_PASAJE CITADO_
------------------------

Para los cristianos de habla hispana, septiembre es el mes de la Biblia. Entre otras cosas, porque el 26 de septiembre de 1569 se concluyó la impresión de la biblia en español, llamada “Biblia del Oso” (en su portada aparece un oso alcanzando un panal de miel en un árbol). Esta traducción hecha por Casiodoro de Reina y revisada posteriormente por Cipriano de Valera en 1602, dio origen a la famosa versión castellana “Reina Valera”. El hecho de que tengamos la Biblia en nuestras manos, a nuestra vista y nuestros oídos, es un claro indicativo del Dios que tenemos: un Dios que habla y que quiere ser escuchado, que siempre nos invita: “¡Escúchenme!”.
Dios es el Dios de la palabra. Un Dios que no solamente habla sino que habla la palabra creadora y redentora. A través de su palabra, Dios marca su presencia, viene hasta nosotros para decirnos “aquí estoy”.
Es algo que experimentaste en tu vida y lo seguirás haciendo, cuando Dios habló fue para hacer que algo suceda: para bendecirte, animarte, traerte consuelo, sostenerte, perdonarte. También fue para retarte, poner al descubierto aquello que no te trae ningún bien, para manifestar su disgusto por tus acciones, e incluso disciplinarte. Aunque muchas veces no te gustó lo que dijo, siempre es mejor que Dios hable a que esté en silencio. Cuando está en silencio estamos en problemas. Su silencio indica que se retiró, que se cansó y por lo tanto nada bueno estará por venir.
En otros tiempos, Dios nos habló muchas veces y de muchas maneras. Lo hizo a través de los profetas, en sueños y visiones; o cara a cara con Moisés, como quien habla con un amigo. Pero su palabra definitiva fue una persona. “En estos días finales nos ha hablado por medio del Hijo” (Hebreos 1.2). El hablar de Dios fue tan misericordioso y cargado con tanto amor que se hizo hombre. Caminó entre nosotros, lo hemos oído y tocado. A Pedro, Santiago, Juan y muchos más los tenemos como testigos de esto.
Es palabra cargada de autoridad y poder, pero no se aferró a esto sino que se embarró los pies por nosotros:
- En el camino se cruzó con la viuda que iba a enterrar a su único hijo. No le interesó quedar impuro ni hacer el ridículo al hablarle a un muerto.
- En algún patio del templo escribió sus únicas palabras: en el suelo, con el dedo, mientras esperaba que los acu- sadores arrojen la primera piedra sobre aquella mujer.
- Habló con quienes no había que hablar, con aquellos que por su pecado habían sido desechados por los “justos”.

------------------------

_DATOS EXTRAÍDOS_
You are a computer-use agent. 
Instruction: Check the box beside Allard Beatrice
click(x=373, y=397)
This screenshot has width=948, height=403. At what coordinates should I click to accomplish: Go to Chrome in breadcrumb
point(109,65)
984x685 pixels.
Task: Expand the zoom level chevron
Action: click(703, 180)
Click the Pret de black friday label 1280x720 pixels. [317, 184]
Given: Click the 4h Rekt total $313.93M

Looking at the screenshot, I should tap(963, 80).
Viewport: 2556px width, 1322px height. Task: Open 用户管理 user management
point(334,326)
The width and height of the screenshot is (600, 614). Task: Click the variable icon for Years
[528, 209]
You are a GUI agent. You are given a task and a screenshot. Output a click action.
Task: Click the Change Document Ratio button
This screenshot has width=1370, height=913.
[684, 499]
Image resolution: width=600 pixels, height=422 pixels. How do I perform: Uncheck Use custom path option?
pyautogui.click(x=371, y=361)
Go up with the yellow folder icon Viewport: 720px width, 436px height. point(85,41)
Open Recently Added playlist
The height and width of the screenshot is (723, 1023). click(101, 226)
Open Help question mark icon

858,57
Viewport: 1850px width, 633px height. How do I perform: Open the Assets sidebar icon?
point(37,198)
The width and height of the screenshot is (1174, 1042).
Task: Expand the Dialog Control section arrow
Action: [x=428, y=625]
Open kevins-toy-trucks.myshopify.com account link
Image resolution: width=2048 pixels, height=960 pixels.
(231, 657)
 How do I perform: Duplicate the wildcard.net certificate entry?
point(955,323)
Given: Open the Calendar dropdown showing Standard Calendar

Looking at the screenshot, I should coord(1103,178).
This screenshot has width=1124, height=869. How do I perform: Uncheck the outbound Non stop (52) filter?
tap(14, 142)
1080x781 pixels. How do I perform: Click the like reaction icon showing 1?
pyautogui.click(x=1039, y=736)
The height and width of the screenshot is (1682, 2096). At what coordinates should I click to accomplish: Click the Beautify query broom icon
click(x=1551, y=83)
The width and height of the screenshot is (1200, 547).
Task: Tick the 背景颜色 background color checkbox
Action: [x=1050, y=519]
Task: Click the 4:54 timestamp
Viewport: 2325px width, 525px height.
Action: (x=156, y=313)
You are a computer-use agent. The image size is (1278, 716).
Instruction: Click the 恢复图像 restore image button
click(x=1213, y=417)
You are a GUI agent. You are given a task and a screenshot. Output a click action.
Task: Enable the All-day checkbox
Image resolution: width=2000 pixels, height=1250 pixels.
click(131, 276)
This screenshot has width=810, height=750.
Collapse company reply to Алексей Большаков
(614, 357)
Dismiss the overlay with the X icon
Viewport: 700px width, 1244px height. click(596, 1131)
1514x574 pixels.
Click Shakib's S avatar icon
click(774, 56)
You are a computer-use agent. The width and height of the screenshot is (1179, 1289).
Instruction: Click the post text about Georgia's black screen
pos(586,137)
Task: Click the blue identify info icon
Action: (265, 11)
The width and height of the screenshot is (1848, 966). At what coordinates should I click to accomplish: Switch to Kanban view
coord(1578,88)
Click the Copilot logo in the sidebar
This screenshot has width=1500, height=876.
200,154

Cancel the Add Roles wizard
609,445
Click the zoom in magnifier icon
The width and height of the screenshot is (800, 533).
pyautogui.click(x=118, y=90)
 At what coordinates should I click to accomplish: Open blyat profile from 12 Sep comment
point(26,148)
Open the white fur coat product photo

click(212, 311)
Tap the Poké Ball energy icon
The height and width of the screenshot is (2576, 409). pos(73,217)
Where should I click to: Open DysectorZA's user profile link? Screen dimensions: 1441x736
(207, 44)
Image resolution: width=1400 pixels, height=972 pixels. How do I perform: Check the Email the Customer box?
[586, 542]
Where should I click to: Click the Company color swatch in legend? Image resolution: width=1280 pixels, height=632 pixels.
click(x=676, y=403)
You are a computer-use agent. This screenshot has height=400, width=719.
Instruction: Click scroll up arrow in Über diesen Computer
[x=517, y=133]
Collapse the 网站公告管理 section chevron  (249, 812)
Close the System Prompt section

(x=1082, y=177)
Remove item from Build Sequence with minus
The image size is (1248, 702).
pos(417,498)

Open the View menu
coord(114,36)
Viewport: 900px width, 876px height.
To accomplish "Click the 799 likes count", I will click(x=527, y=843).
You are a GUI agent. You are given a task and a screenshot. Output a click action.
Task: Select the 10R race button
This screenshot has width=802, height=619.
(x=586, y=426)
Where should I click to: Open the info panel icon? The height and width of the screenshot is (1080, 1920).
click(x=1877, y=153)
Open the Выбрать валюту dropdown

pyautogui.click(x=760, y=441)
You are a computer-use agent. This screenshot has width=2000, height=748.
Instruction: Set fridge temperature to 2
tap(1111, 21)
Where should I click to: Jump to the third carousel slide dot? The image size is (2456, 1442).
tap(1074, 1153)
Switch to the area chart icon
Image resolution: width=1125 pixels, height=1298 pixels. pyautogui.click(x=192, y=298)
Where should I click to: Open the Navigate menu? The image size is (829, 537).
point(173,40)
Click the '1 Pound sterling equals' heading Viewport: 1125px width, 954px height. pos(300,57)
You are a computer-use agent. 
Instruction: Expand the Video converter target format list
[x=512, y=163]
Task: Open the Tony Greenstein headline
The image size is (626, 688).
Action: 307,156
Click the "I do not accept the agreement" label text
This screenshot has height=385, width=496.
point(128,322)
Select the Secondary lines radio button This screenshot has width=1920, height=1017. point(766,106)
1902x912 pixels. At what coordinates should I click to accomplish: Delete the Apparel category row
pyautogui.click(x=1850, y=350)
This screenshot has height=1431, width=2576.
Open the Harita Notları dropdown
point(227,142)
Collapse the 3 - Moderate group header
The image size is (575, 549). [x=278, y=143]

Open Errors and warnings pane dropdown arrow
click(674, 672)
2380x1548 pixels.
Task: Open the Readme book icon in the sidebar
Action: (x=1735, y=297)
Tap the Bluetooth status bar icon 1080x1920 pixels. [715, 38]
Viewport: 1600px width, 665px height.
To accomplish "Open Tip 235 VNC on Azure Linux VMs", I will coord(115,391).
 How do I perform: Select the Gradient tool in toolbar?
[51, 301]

------------------------

_PROBLEMAS_
1) Enumera todos los medios por los que, según el pasaje, Dios habló "en otros tiempos".
2) Indica si cada afirmación concuerda con el pasaje y cita las palabras que lo deciden: (a) La impresión de la Biblia del Oso terminó el 26 de septiembre de 1569. (b) Cipriano de Valera hizo la traducción original. (c) El silencio de Dios indica que se retiró.
Las filas son material independiente del pasaje.

_RESPUESTAS POR TAREA_
1) A través de los profetas, en sueños, en visiones y cara a cara con Moisés.

2)
(a) Sí: "el 26 de septiembre de 1569 se concluyó la impresión de la biblia en español".
(b) No: "Esta traducción hecha por Casiodoro de Reina y revisada posteriormente por Cipriano de Valera en 1602".
(c) Sí: "Su silencio indica que se retiró".